At Display Week 2022 eMagin presented a 4K OLED microdisplay for ultra slim VR headsets.
OLED “microdisplays” are manufactured differently than smartphone or TV sized OLED panels – directly onto silicon wafers. The result is a much higher pixel density but also a much smaller size. Usually such microdisplays are 1 inch diagonal or less, which is hard to magnify over a large field of view and limits the resolution possible.
But eMagin’s new microdisplay is 2.1 inches – almost as large as the latest set of compact regular panels intended for headsets with pancake lenses.
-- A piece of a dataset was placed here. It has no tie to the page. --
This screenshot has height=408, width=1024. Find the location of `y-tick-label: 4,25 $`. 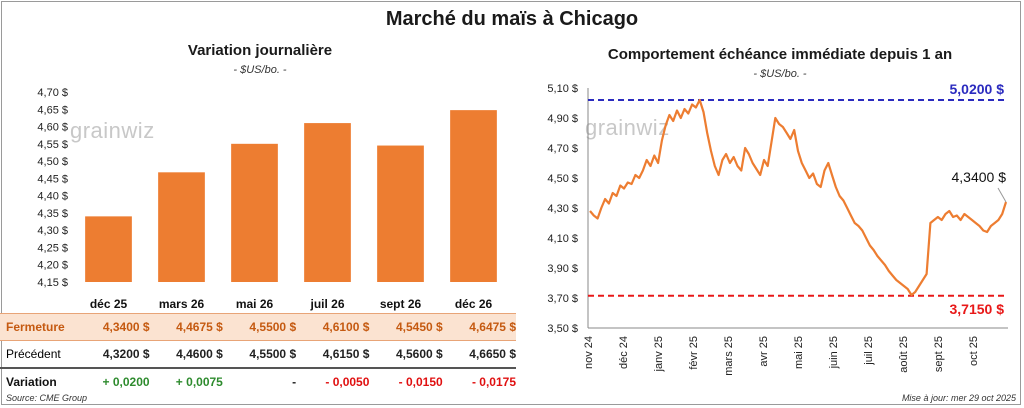

y-tick-label: 4,25 $ is located at coordinates (52, 248).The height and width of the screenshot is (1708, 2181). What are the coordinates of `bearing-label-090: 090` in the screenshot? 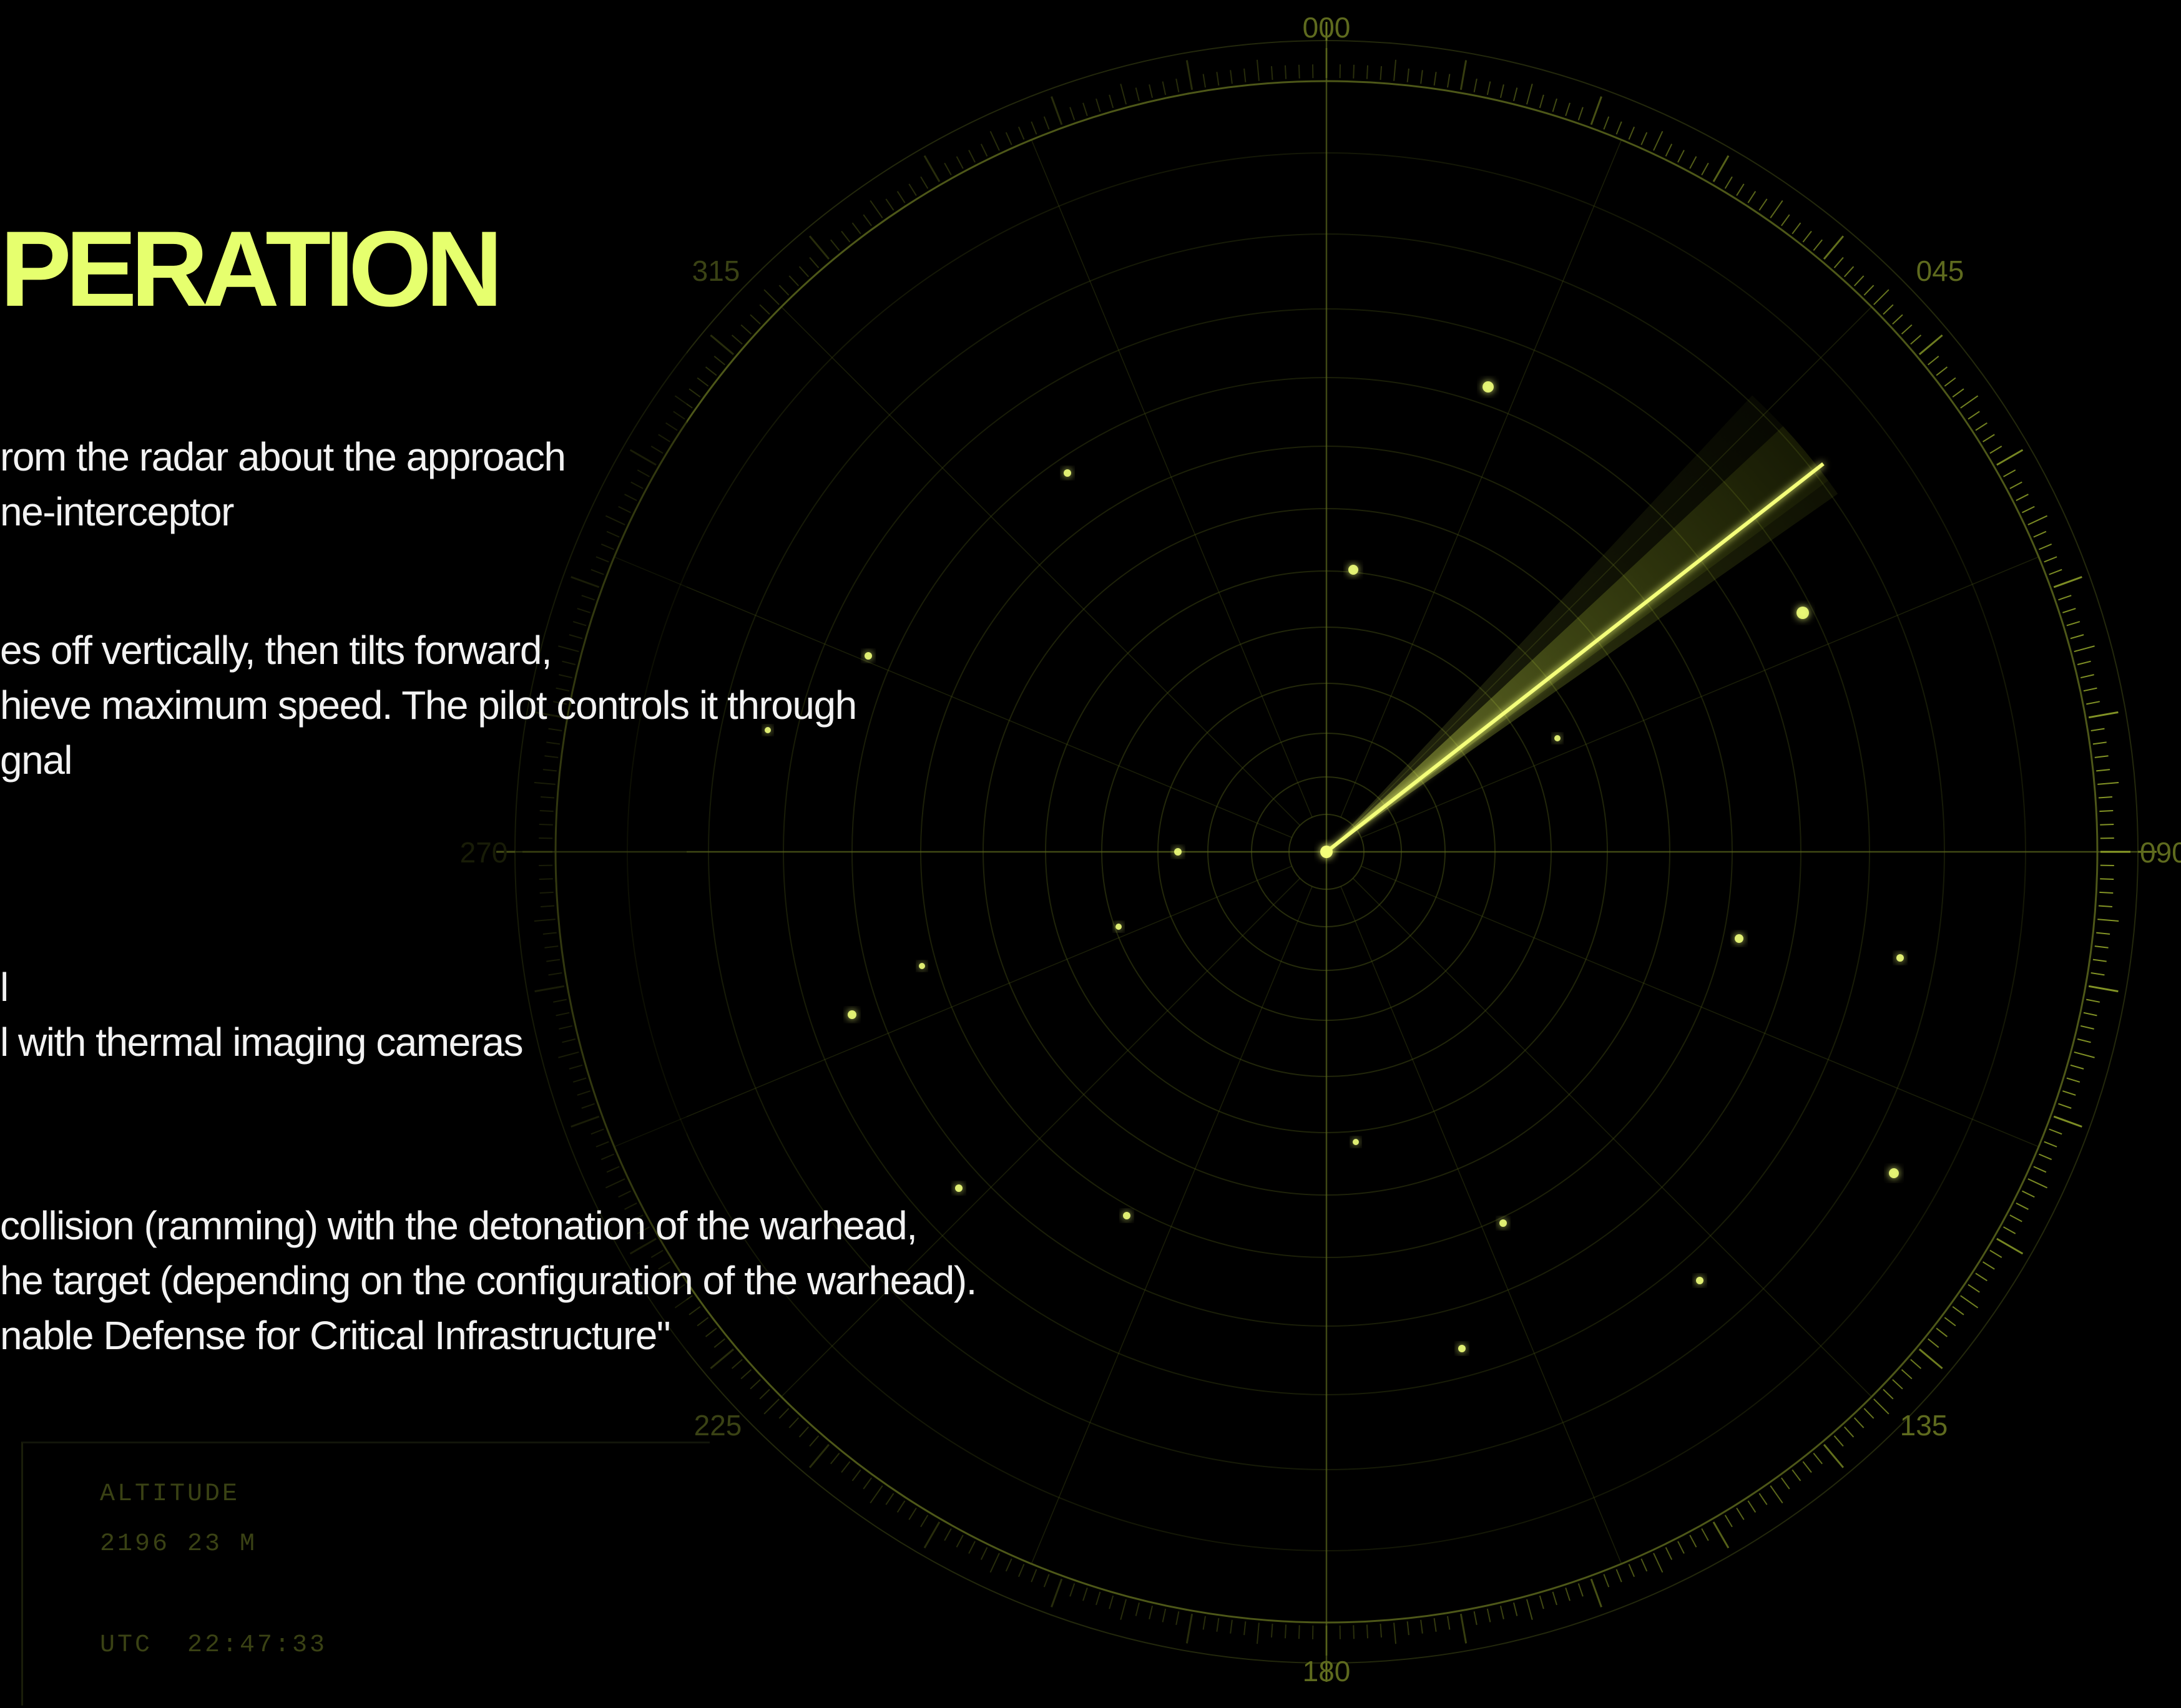 It's located at (2160, 852).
As it maintains the same density as eMagin’s previous products, but is also much larger, the new microdisplay’s resolution of 3600×4000 could practically be used in VR headsets without compromising field of view. The refresh rate is 120 Hz.
As far as we’re aware, this is the highest resolution OLED microdisplay ever presented. It’s also the brightest – at 1000 nits in low persistence mode – making it suitable for lenses which trade off optical efficiency for other specs like form factor and sharpness.
eMagin CEO Andrew Sculley told me this 4K microdisplay was developed alongside a partner based on their requirements for a proof of concept VR headset. But who exactly is, or was, this partner? A marking on the board the microdisplay was demonstrated on may offer a not so subtle hint: “STEAMBOAT”
In September YouTuber Bradley Lynch found evidence of a Valve standalone VR headset codenamed ‘Deckard’ in SteamVR driver files, and and Ars Technica said its sources confirmed Deckard’s existence.
Sculley declined to say whether the partner in question was Valve, but said there there was a second partner – a “larger company” – involved too. In November, supply chain analyst Ming-Chi Kuo claimed Apple’s rumored mixed reality headset will feature 4K OLED microdisplays. Meta also indicated it is exploring OLED microdisplays for future products, and a report last week suggested Meta could follow up its expensive Project Cambria with a successor in 2024.
eMagin doesn’t itself have the manufacturing capacity or finances to produce this at the scale needed for consumer products, but Sculley told me this is partners can fund & work with them on. He says the display itself is suitable for mass production.
When that does happen – Sculley seemed to suggest no earlier than 18 months from now – it could usher in a new class of premium yet compact headsets, with OLED’s unbeatable contrast and the sharpness usually only seen in LCDs.